The 818-acre Tetlin River Fire south of Tok is now 25 percent contained and crews continued to increase mop-up depth around the fire on Thursday, according to the Alaska Division of Forestry.
Firefighters succeeded in getting a hose line put in around the entire fire perimeter and are pumping water from nearby lakes, ponds and streams to douse any hotspots that are found.
Crews continued to focus on removal of hazard trees along the Tetlin River corridor to facilitate navigation for firefighters and local residents in boats. Crews are also removing hazard trees along a main trail used by local residents during the winter.
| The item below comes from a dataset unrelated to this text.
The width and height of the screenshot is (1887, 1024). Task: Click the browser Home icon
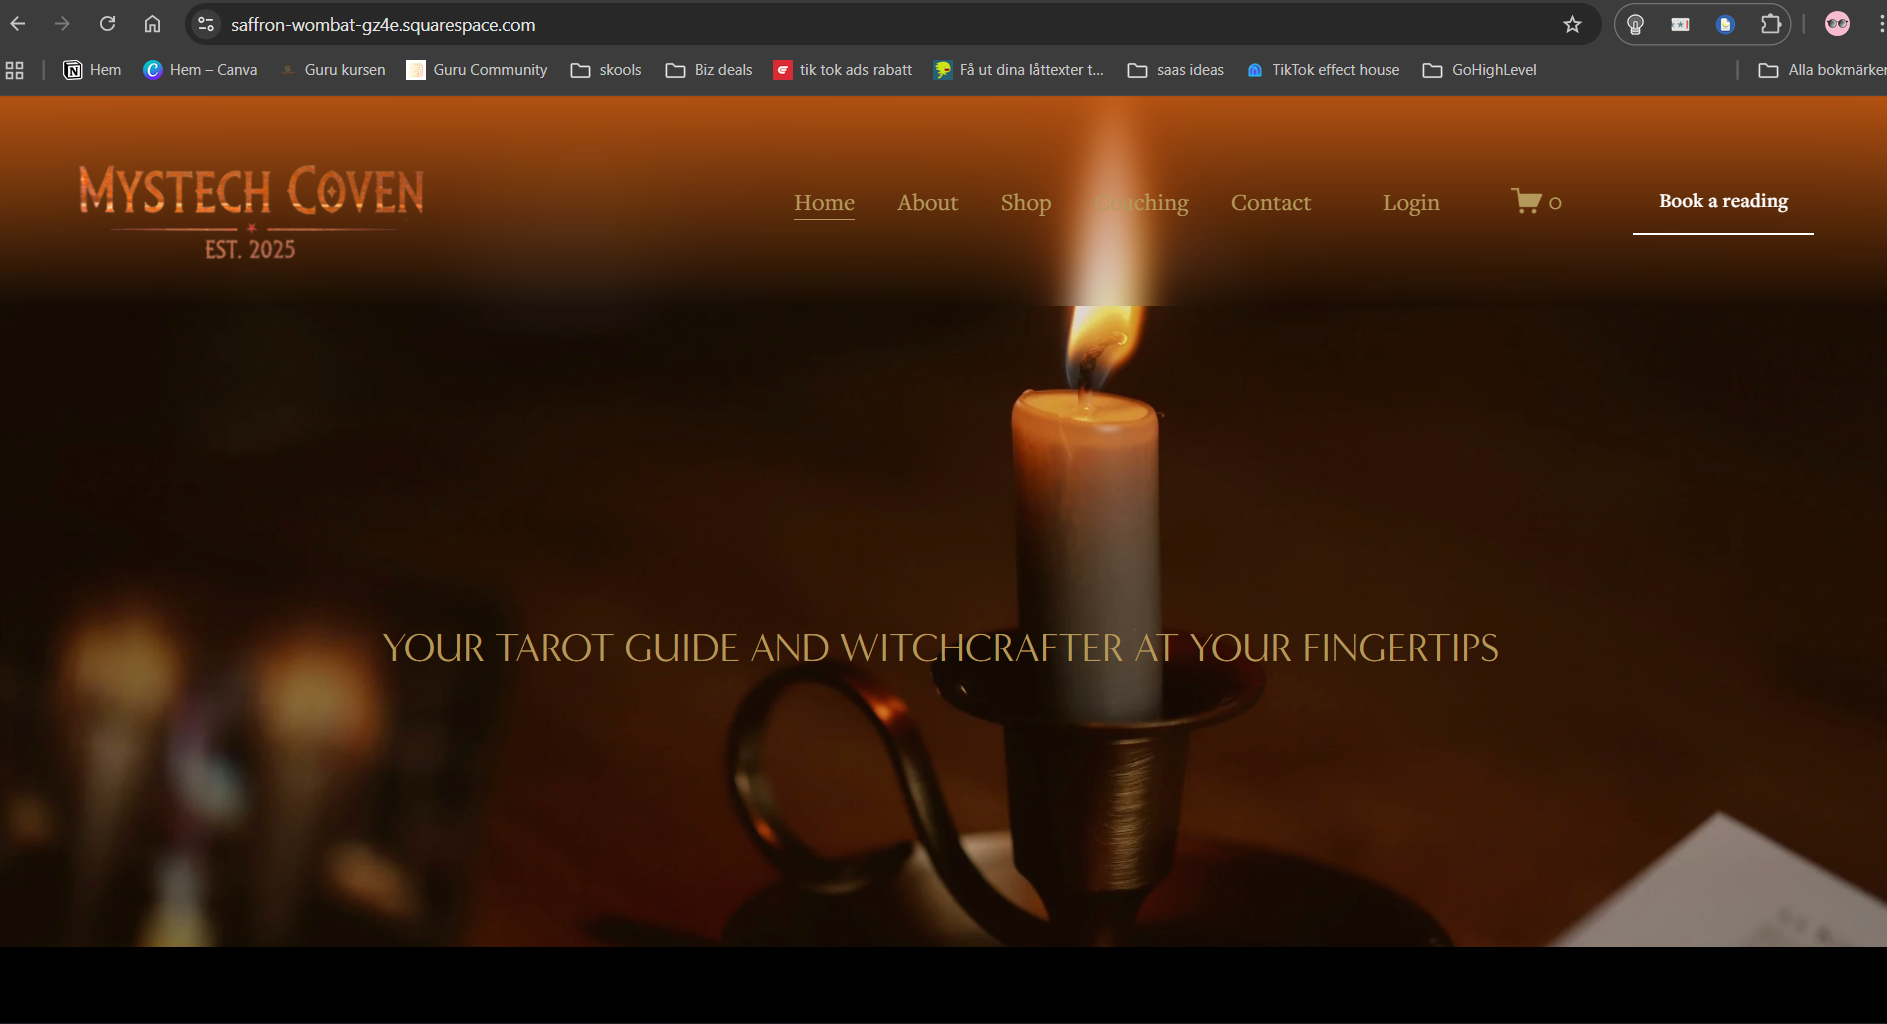click(x=152, y=23)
There are a total of 334 personnel working on the fire as of Thursday, including 10 Alaska hand crews that are camped out around the perimeter of the fire cutting saw line and gridding for hotspots.
Conditions remain hot and dry in the Tok area, with similar conditions forecast for the next two days. The fire has received no measurable precipitation since it started on June 17.
There are still pockets of unburned fuel in the interior of the fire that produce isolated tree torching and occasional columns of smoke are visible from the village.
The Tetlin River Fire started on Friday, June 17 and quickly advanced on the village driven by south winds. The fire came less than a mile from the village, which is located 16 miles off the Alaska Highway just south of Tok
The fire is believed to be human caused and is under investigation.